Even though a simple linear model is not so appropriate here and the intercept is large (around 80), there seems to be a slight downwards trend over time, which is in line with my thoughts after looking at the initial data. So do I get the adf.test wrong or is the trend just to small to be discovered? 
Besides I used
plot(stl(myseries,"per"))

and ended up with a graph which sidebars suggested that trend and remainder were the main components driving the data, while seasonal influence was negligible. I saw that stl() uses Local Polynomial Regression Filtering and got a rough idea how that works (still I wonder why smoothed trends of Hadley's ggplot2 package looked that different even though it uses the same method by default).
So summing up I got:
- adf finding no evidence for a trend
- a slight downwards trends "detected" by eyeballing and the naive approach
- loess decomposition stating that the trend has strong influence (by the relation of its bars in the plot)
So what can I learned from this? Probably I do have a terminology problem here, because the former two seem to address time trends while the latter address some other trend I cannot fully grasp yet. Maybe my question is just: Can you help me to understand the trend extracted by loess? And how is it related to smoothed / filtered stuff like HP-Filter or Kalman Smoothing (if there is a relationship and similarity does not only occur in my case)?
 A: The answer to your first question is no. If the null hypothesis of unit root is rejected, the alternative in its most general form is stationary series with time trend.
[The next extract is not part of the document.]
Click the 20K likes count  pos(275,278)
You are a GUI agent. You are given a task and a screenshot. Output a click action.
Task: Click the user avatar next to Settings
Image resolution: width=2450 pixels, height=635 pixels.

Here is the example:
> rr <- 1+0.01*(1:100)+rnorm(100)
> plot(rr)
> adf.test(rr)

    Augmented Dickey-Fuller Test

data:  rr 
Dickey-Fuller = -4.1521, Lag order = 4, p-value = 0.01
alternative hypothesis: stationary 

Message d'avis :
In adf.test(rr) : p-value smaller than printed p-value

So your findings are consistent with ADF test: there is no unit root, but there is a time trend.
A: Larry Bretthorst's extended phd will greatly help you I think.  You should take the discrete fourier transform of the data.  This will give you a look at your series in the frequency domain.  Trend is represented by low frequency.  Ultimate modeling book.  It's 200 pages, but well worth it - includes computer code to implement the methods
A: The ADF test has weak power and, as Dmitrij Celov mentioned, you should probably also check the results of PP and KPSS tests. If you find that your results are on the margin of detecting a unit root, it's possible your series is fractionally integrated. I would also check ACF and PACF plots of the series, looking for slow decay patterns. Generally, if you find that ADF test and Phillips-Perron reject the null of a unit root, but that the KPSS and ACF/PACF plots demonstrate some statistically-significant persistence through several lags, this may be strong evidence for fractional integration.